Rechtsanwalt Karlheinz Roth



Vor gut 2 Monaten besichtigten wir eine Immoblie, gezeigt wurde uns die Immobilie durch einen beauftragten Makler. Soweit ich mich erinnern kann, unterzeichnete ich damals eine Erkärung (dürfte sich um die Standardformulierung "Objektnachweis" gehandelt haben), habe aber leider keine Kopie.

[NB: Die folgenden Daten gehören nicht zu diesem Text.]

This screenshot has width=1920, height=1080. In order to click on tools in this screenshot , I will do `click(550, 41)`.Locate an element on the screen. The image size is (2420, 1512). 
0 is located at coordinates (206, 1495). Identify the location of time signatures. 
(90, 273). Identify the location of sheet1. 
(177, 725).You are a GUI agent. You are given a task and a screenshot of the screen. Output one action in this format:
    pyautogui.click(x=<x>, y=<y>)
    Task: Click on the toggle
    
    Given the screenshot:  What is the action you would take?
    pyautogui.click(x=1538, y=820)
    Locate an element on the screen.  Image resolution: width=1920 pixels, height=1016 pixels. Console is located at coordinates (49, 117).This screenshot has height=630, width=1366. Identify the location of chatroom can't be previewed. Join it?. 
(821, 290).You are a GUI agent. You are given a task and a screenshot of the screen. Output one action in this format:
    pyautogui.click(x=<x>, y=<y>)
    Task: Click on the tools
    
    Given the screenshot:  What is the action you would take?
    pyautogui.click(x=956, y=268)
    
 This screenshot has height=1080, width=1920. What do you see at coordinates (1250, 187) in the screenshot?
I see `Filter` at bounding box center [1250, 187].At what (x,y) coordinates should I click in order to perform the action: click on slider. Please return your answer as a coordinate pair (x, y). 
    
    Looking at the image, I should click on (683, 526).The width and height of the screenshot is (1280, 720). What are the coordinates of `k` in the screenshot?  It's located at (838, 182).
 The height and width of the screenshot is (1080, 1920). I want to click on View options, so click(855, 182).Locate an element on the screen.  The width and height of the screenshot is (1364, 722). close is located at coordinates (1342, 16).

Seitdem warten wir auf bestimmte Unterlagen, die uns der Makler liefern soll (Grundbuchauszug, Grundrisse, Pläne), zunächst wurden wir immer vertröstet (Eigentümer lebt im Ausland etc.), seit einigen Wochen reagiert der Makler nicht auf Emails, ist immer nur über Mailbox telefonisch erreichbar und meldet sich nicht zurück. Die letzte Anfrage, uns doch bitte einen Zischenstand zu geben ist nunmer 2 Wochen her - ohne Ergebnis. Wir haben zwischenzeitlich den Eigentümer in Erfahrung gebracht, haben ihn persönlich im Ausland kontaktiert und er ist ebenfalls schlecht auf den Makler zu sprechen (unprofessionel, sehr träge, nicht erreichbar etc.).

Meine Frage:

1. Wir würden den Eigentümer gern bitten, das Geschäft ohne diesen Makler mit uns abzuschließen. Uns widerstrebt es zutiefst einen Makler mit 6% des Kaufpreises zu bezahlen, obwohl seine Leistung ausgesprochen "schlecht" ist. Kann der Verkäufer den Makler von seinem Verkaufsauftrag entbinden, wegen schlechter Leistung? (Anmerkung: ein guter Makler hätte das Geschäft schon vor 4 - 6 Wochen oder länger zum Abschluss gebracht). Durch die steigenden Zinsen haben wir auch einen wirtschaftlichen Schaden.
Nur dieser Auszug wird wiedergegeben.